Days later, IndieWire broke a story in which multiple women levied accusations of sexual assault and harassment against Fantastic Fest co-founder Harry Knowles, spurring more criticism of festival organizers who allegedly knew about his behavior. League skipped Fantastic Fest that year and publicly apologized for rehiring Faraci, and again after the Knowles report. In 2020, Knowles said he was sorry in an online statement, but maintained his intent was not malicious.

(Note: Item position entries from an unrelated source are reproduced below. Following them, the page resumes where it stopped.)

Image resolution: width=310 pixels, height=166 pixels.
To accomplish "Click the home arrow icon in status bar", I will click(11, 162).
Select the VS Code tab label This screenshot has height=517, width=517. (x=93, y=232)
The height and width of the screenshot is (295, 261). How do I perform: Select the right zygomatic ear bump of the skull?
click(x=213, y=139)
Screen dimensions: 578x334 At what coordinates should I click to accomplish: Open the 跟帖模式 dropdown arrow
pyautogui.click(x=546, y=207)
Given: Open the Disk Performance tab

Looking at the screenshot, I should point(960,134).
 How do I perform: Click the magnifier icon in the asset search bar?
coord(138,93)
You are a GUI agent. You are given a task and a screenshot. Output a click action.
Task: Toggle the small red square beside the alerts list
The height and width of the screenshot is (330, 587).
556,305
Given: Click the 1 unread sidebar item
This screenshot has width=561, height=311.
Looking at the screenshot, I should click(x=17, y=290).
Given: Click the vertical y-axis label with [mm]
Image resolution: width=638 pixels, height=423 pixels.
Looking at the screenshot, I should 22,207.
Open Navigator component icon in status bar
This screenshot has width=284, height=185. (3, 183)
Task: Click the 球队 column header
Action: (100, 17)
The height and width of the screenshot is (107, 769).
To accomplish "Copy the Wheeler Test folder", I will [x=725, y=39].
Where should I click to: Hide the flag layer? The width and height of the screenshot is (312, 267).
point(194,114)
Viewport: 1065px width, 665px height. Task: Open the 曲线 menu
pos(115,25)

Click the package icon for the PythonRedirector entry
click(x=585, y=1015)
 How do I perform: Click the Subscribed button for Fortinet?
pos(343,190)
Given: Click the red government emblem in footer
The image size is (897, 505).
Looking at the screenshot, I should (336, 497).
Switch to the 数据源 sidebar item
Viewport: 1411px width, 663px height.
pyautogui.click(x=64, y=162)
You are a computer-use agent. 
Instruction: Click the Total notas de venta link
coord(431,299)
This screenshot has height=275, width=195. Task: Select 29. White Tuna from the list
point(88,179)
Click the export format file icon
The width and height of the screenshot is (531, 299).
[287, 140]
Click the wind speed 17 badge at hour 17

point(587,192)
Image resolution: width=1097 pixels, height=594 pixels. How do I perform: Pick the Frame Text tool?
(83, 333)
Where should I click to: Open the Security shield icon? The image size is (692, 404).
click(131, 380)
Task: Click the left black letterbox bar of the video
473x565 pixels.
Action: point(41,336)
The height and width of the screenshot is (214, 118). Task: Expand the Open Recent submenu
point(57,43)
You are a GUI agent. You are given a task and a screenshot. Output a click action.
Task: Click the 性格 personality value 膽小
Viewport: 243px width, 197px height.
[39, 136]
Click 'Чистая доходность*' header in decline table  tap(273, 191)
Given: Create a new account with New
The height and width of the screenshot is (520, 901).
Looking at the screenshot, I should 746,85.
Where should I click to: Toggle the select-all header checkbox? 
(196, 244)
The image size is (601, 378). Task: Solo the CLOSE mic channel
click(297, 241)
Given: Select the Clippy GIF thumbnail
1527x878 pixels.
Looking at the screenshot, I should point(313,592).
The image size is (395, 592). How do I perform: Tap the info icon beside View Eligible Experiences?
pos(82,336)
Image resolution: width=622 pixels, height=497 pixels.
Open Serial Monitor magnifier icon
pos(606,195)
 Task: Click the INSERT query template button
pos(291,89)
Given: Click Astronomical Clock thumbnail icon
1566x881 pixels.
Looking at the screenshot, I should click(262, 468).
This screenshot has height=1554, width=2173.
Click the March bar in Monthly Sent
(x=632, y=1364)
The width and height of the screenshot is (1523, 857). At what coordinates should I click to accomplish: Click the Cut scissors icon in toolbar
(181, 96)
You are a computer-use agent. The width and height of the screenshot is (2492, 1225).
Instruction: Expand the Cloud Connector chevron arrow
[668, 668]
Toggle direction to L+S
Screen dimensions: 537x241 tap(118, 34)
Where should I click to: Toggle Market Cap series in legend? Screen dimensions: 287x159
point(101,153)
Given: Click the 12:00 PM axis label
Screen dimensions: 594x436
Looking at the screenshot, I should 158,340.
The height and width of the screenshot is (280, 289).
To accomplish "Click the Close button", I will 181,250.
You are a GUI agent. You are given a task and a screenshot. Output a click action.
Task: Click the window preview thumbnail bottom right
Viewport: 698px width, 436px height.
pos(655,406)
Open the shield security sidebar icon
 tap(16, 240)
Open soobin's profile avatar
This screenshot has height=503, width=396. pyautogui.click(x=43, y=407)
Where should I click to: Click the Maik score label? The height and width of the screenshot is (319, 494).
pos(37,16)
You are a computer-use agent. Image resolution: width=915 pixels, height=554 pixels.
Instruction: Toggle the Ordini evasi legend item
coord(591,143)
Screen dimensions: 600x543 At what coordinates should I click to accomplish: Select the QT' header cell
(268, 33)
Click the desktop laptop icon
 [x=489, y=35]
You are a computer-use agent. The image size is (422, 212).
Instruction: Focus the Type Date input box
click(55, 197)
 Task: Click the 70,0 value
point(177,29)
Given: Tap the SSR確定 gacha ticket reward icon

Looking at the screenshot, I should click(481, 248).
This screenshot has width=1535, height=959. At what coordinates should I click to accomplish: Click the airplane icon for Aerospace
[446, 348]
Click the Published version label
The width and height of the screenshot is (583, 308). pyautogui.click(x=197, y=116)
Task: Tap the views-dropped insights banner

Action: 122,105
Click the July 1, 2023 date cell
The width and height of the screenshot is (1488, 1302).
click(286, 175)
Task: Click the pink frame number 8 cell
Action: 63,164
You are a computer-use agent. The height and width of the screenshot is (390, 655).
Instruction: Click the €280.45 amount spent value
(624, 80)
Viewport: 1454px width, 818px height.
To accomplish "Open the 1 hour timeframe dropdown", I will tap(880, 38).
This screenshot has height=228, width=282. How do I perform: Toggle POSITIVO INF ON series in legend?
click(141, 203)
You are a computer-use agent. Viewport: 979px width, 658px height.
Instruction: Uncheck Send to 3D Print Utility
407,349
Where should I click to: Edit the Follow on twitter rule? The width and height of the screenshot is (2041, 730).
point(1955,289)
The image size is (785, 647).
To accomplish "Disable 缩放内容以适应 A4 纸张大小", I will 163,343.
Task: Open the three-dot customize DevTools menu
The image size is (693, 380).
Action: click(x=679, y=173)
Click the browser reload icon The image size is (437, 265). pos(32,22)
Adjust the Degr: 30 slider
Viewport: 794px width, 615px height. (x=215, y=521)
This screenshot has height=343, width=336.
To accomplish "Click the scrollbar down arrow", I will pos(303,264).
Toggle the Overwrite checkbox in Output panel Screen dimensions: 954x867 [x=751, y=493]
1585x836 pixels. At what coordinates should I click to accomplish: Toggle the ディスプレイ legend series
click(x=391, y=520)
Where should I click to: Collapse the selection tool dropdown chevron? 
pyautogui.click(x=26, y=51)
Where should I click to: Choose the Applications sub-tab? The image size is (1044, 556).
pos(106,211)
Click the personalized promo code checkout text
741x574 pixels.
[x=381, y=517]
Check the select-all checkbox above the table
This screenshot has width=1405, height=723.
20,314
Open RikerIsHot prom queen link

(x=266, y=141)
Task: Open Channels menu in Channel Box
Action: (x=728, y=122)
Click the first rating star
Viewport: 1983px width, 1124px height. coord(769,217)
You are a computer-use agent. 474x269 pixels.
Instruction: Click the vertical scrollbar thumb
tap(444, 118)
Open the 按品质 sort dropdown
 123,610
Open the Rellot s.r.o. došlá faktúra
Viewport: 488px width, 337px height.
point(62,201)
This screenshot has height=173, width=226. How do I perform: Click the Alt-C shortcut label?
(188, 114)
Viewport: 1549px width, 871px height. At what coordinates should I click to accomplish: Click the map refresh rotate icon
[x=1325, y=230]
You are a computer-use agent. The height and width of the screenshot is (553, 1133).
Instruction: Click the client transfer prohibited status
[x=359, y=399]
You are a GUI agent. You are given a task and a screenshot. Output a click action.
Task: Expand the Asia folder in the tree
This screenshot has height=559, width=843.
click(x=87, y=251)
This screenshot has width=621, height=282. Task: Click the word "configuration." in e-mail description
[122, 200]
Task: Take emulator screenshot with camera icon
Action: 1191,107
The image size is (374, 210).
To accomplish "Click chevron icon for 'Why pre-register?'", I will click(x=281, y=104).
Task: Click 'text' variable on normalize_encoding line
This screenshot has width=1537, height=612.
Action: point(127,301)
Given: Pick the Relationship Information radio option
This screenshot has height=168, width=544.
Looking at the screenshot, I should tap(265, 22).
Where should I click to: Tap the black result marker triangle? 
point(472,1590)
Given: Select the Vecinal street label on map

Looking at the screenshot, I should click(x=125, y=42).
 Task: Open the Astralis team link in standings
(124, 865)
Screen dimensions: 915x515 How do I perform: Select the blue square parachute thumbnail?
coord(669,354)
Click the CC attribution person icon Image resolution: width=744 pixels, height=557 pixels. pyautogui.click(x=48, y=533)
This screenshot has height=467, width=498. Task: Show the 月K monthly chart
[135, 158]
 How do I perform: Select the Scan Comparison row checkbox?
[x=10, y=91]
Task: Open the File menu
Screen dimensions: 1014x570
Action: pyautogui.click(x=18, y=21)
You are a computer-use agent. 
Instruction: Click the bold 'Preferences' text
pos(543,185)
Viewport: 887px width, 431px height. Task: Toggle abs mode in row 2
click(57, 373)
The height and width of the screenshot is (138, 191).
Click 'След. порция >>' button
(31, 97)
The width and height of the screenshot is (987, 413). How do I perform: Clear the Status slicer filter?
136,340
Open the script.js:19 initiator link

Festival director Lisa Dreyer took over in 2022, when Fantastic Fest returned from lockdown, and The Debates came back with it. Owen Egerton, a screenwriting professor at Emerson College who has emceed the tradition since it began in 2008, said he was surprised.
“When The Debates continued, it was actually a thrill,” said Egerton. “I was like, ‘Oh, we can keep this and do it wisely.’ Hopefully, that’s what we’ve been doing.
“This festival has evolved,” said Dreyer. “It’s a safe space for people and a fun space for men and women. It doesn’t matter who you are; you can enjoy boxing and debating and fun.”
Still, the event’s sordid history remains top of mind. On the ground in 2024, guests could be heard agreeing: Fantastic Fest isn’t what it once was — and that’s a good thing.
Dreyer and her staff took a gamble with The Debates. Even in Texas, facilitating physical fights is bold – but for some Fantastic fans, that’s partly why the tradition is vital. (League and Dreyer were interviewed by IndieWire before we knew to ask about the 2018 match that resulted in a lawsuit. Neither responded to our requests for a follow-up.)
As told by many who love the genre community, this is the story of The Debates at Fantastic Fest.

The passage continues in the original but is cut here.